The main component of Lewy bodies is alpha-synuclein, the protein which is also implicated in Parkinson’s disease – patients with Parkinson’s disease can also develop dementia, much later in the course of the disease. It is now believed that Lewy body dementia and Parkinson’s disease dementia are two different expressions of the same underlying problems with brain processing of alpha-synuclein. But most experts recommend continuing to diagnose Lewy body dementia and Parkinson’s dementia as separate disorders, as the prognosis for a good quality of life are very different.

  • Parkinson’s disease dementia is diagnosed when a person who was originally diagnosed with Parkinson’s disease based on movement symptoms, develops dementia several years later.
  • Lewy body dementia is diagnosed when:
    • dementia symptoms consistent with Lewy body dementia appear first.
    • when both dementia and movement symptoms are present at the time of diagnosis.
    • when dementia symptoms appear within 1 year after movement symptoms.

Most people diagnosed with Lewy body dementia have no significant family history of the disorder, and no genes linked to Lewy body dementia have been conclusively identified. And unfortunately, there are no treatments available to slow the brain cell damaged that occurs in Lewy body dementia.

There are treatments which can help with the symptoms and produce a measurable improvement in quality of life for a person afflicted with Lewy body dementia.

  • Cholinesterase inhibitors – these medications increase the brains level of acetylcholine, a chemical messenger important for learning and memory. There are three medications currently on the market – donepezil (Aricept), rivastigmine (Excelon) and galantamine (Razadyne).
  • Excessive daytime sleepiness can be treated with a medication called modafanil.
  • REM sleep behavior disorder may respond to both melatonin and low-dose clonazepam.
  • Depression can be treated with anti-depressants. The most commonly used antidepressants are selective serotonin reuptake inhibitors (SSRIs).
  • With respect to the visual hallucinations … there is rarely a need to treat hallucinations if they do not cause agitation in the patient, which is often the case in Lewy body dementia. However, if needed, quetiapine can be used safely in small doses. More recently, the antipsychotic pimvanserin (Nuplazid) may also reduce psychosis symptoms without worsening motor function.
  • Both physiotherapist and occupational therapists should be consulted early on to help with balance and to assess the use of gait aides and other devices that can make the home environment safer to navigate.

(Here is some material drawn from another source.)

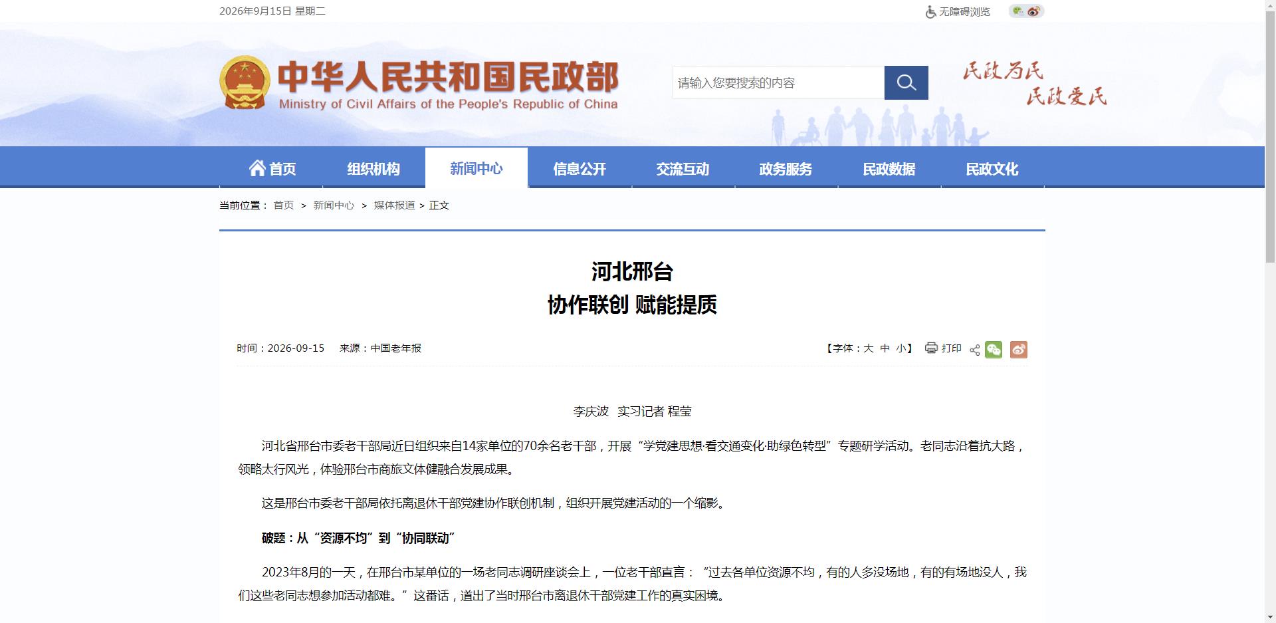Click the home icon in 首页 tab
Viewport: 1276px width, 623px height.
pos(257,168)

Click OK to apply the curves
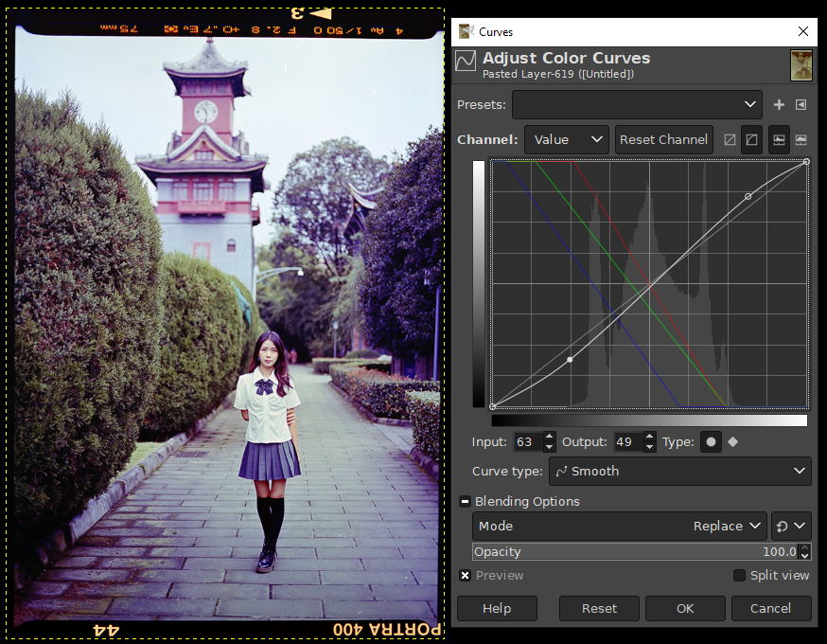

Cortical Basal Degeneration (CBD)

This is a rare drug resistant parkinsonism. It is characterized by the marked asymmetry of the Parkinsonian features until late in the disease. The patients will frequently have apraxia (inability to properly use a limb for complex tasks despite normal power and only mild incoordination), action myoclonus (jerky abnormal movements superimposed on normal movements), “alien limb phenomenon” (one limb seems to have a mind of its own, sometimes actively interfering with planned movements), and stimulus sensitive myoclonus (involuntary jerking in response to light touch).

Early on the condition may be misdiagnosed as Parkinson’s disease. Marked often painful rigidity may occur late in this disorder. Tremor is not as common as in Parkinson’s disease.

CT scanning, or MRI may identify local atrophy (shrinkage) of the surface (cortex) of the brain late in this condition.


All of these conditions are extremely frustrating for patients as well as  their caregivers because of the difficulty improving the majority of their symptoms. This can often lead to patients seeking additional specialist opinions, as well as unproven treatments. Maintaining an ongoing relationship with a familiar family physician or specialist is extremely important to guide the ongoing care of a patient with any of these complicated group of disorders.